Majelis hakim, dalam sidang sebelumnya juga telah menjatuhkan putusan sela yang menolak eksepsi para Tergugat yang mendalilkan bahwa pengadilan tidak berwenang mengadili perkara ini, karena kasusnya adalah “perselisihan internal partai” sebagaimana diatur dalam UU No 2 Tahun 2011, dan bukan perbuatan melawan hukum. Perselisihan internal partai, memang berbeda dengan perbuatan melawan hukum. Majelis telah memutuskan dalam putusan sela bahwa PN Jakarta Selatan berwenang mengadili perkara ini, dan apa yang digugat Yusuf Supendi adalah “perbuatan melawan hukum” bukan “perselisihan internal partai”.

Kedua Undang-Undang Partai Politik di atas memberikan pengaturan tentang keanggotaan partai. Pasal-pasalnya saya kutip dengan lengkap. Undang-Undang itu menegaskan bahwa partai politik dapat memberhentikan anggotanya hanya dengan 2 (dua) alasan, yakni “melanggar Anggaran Dasar dan Anggaran Rumah Tangga Partai” dan “melanggar peraturan perundang-undangan yang berlaku”. Tidak ada  alasan lain yang diakui oleh undang-undang, yang dapat dijadikan alasan bagi sebuah partai untuk memberhentikan anggotanya.
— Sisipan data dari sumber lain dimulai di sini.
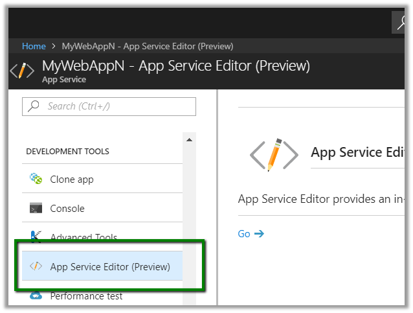
Task: Open the Performance test menu item
Action: pos(86,296)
Kedua undang-undang juga mengatur bahwa “tata cara pemberhentian anggota diatur dalam peraturan partai”. Apakah yang dimaksud dengan istilah “peraturan partai”?. Saya menafsirkan bahwa peraturan partai mencakup Anggaran Dasar, Anggaran Rumah Tangga dan peraturan-peraturan lain yang diterbitkan oleh sebuah partai dan berlaku bagi dirinya. Kedua undang-undang, dalam Pasal 1, memberikan definisi bahwa yang dimaksud dengan Anggaran Dasar ialah “peraturan-peraturan dasar partai”. Sementara yang dimaksud dengan “Anggaran Rumah Tangga” adalah peraturan-peraturan yang memerinci ketentuan Anggaran Dasar.
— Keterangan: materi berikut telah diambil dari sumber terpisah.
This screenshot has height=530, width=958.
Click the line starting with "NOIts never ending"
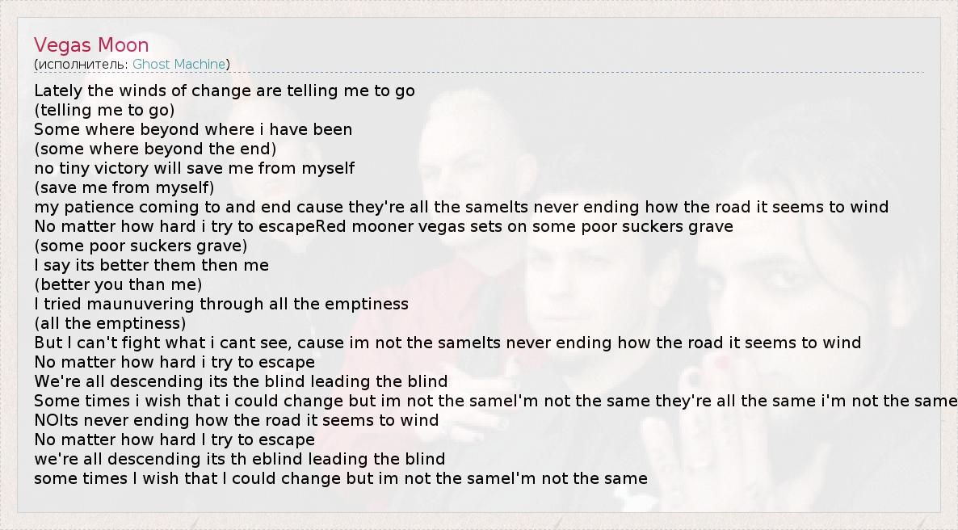(x=236, y=420)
Anggaran Dasar dan Anggaran Rumah Tangga, kedudukannya sangatlah penting bagi sebuah partai. Kedudukan Anggaran Dasar dapat disetarakan dengan kedudukan konstitusi bagi sebuah negara, dan kedudukan Anggaran Rumah Tangga adalah setara dengan undang-undang. Peraturan Partai dapat disetarakan dengan peraturan perundang-undangan di bawah undang-undang. Demikianlah kalau dilihat dari perspektif hukum tata negara. Anggaran Dasar dan Anggaran Rumah Tangga Partai tidak boleh bertentangan dengan UU Partai Politik yang berlaku. Sebuah partai yang baru berdiri wajib menyertakan Anggaran Dasar  dan Anggaran Rumah Tangganya untuk diteliti oleh Kementerian Hukum dan HAM, sebelum dilakukan verifikasi untuk memperoleh pengesahan sebagai sebuah badan hukum. Oleh karena keberadaan Anggaran Dasar, Anggaran Rumah Tangga dan Peraturan Partai disebutkan oleh undang-undang sebagai norma hukum yang berlaku bagi sebuah partai, maka apabila terjadi perselisihan antara anggota partai dengan partainya, maka pengadilan dapat menjadikan Anggaran Dasar dan Anggaran Rumah Tangga serta Peraturan Partai untuk memeriksa, mengadili dan memutus perkara yang disidangkan.

Sekarang mari kita lihat Anggaran Dasar, Anggaran Rumah Tangga dan Peraturan Partai PKS yang terkait dengan skorsing dan pemberhentian anggotanya. Anggaran Dasar PKS memuat norma yang menyatakan bahwa seorang anggota partainya diberhentikan dari partai karena beberapa alasan antara lain melanggar syari’at Islam, melakukan perbuatan yang merusak citra partai dan melanggaran AD/ART. Selanjutnya dikatakan bahwa tata-cara pemberhentian akan diatur dalam peraturan partai. Ketentuan-ketentuan itu diatur lebih rinci di dalam ART PKS. Peraturan Partai yang khusus berkaitan dengan ini telah dimiliki PKS yang dinamakan dengan istilah “Pedoman Tatacara Penjatuhan Sanksi” (PTPS). Dalam AD maupun ART PKS memang tidak diatur secara khusus tentang hak-hak anggota yang dijatuhkan akan dijatuhi sanksi. Namun dalam hak-hak anggota ada disebutkan antara lain, hak untuk membela diri dari perlakukan zalim karena menyuarakan kepentingan partai, hak praduga tidak bersalah dan seterusnya.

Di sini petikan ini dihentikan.